● **Your objective**:
Below are the records; copy exactly the stretch from the line containing "The image size is (621, 423)." through the line containing "The height and width of the screenshot is (677, 1016).", both ends included, and nothing else.

● **Dataset excerpts**:
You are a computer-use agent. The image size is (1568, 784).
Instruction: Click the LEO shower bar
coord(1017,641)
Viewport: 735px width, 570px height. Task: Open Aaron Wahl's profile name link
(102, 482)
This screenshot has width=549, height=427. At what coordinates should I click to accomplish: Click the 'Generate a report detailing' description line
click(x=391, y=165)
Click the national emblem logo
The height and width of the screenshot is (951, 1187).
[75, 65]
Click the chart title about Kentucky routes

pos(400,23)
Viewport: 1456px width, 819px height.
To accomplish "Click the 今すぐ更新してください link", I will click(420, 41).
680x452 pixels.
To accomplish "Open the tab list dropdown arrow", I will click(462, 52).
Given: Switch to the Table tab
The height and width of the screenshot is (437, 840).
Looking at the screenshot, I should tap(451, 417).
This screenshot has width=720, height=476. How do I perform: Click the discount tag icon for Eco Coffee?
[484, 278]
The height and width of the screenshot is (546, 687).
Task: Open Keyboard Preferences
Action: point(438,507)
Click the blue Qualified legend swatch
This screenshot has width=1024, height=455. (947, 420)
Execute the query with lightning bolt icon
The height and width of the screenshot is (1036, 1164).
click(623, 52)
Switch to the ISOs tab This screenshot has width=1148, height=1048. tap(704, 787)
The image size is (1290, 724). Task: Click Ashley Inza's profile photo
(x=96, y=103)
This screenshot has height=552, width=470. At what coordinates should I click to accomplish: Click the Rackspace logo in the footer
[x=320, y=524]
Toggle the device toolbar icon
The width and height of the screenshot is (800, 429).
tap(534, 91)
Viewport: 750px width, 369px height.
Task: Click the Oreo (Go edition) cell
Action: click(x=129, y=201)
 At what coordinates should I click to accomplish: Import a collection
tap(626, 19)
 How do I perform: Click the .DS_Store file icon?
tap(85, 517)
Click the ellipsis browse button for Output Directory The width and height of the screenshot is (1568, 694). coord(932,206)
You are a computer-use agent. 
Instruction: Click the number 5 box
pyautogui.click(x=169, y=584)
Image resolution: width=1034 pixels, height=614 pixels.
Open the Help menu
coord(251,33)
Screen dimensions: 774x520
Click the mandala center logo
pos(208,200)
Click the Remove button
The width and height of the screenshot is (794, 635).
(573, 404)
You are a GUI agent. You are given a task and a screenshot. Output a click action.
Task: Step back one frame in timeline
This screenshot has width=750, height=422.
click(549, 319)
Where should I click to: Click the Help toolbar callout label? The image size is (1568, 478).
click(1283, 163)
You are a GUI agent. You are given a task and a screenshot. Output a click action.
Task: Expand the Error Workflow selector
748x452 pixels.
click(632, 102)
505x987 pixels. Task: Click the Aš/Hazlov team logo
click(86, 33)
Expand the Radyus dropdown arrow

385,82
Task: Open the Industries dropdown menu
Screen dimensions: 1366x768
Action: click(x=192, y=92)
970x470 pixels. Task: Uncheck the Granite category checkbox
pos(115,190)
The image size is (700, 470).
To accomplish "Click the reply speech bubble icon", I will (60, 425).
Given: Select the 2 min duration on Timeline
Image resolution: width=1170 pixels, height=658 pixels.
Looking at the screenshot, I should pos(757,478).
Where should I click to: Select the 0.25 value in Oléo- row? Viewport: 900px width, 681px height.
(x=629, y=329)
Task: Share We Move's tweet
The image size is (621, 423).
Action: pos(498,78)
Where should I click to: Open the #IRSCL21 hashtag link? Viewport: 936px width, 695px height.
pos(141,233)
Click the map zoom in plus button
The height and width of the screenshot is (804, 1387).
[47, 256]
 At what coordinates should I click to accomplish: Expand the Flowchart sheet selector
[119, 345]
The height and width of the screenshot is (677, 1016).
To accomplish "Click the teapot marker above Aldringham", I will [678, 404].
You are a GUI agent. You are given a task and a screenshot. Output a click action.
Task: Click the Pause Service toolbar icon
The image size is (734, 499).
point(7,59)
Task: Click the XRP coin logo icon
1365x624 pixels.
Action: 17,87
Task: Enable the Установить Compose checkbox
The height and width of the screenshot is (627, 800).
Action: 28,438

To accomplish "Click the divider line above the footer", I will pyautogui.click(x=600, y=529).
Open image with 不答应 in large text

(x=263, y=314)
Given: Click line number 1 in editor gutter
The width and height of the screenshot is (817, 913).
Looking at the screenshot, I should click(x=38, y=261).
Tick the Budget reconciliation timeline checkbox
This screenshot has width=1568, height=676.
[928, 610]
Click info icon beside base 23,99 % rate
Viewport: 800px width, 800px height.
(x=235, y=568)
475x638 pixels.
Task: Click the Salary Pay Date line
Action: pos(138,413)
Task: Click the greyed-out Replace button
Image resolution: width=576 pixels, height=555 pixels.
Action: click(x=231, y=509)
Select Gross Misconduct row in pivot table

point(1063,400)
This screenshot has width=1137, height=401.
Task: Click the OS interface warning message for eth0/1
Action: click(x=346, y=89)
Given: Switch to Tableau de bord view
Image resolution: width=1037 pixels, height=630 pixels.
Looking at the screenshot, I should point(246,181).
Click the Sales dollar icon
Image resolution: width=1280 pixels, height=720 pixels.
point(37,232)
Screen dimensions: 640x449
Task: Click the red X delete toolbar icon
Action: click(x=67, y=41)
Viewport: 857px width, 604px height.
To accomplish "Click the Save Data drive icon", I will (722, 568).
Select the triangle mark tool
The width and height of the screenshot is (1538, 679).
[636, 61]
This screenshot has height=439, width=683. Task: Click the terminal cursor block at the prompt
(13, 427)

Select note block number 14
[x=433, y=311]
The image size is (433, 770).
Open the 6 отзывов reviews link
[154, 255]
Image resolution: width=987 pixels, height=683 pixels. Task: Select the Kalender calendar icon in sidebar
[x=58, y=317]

● **The answer**:
The image size is (621, 423).
Action: pos(498,78)
Where should I click to: Open the #IRSCL21 hashtag link? Viewport: 936px width, 695px height.
pos(141,233)
Click the map zoom in plus button
The height and width of the screenshot is (804, 1387).
[47, 256]
 At what coordinates should I click to accomplish: Expand the Flowchart sheet selector
[119, 345]
The height and width of the screenshot is (677, 1016).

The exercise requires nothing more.